= Try it =
All of the data below is to be copied exactly.
··· Exercise data
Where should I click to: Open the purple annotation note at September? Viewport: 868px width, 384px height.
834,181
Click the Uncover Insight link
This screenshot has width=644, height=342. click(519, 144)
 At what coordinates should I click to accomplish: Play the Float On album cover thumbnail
······
= Solution for this exercise =
Where should I click to: Open the purple annotation note at September? Viewport: 868px width, 384px height.
834,181
Click the Uncover Insight link
This screenshot has width=644, height=342. click(519, 144)
 At what coordinates should I click to accomplish: Play the Float On album cover thumbnail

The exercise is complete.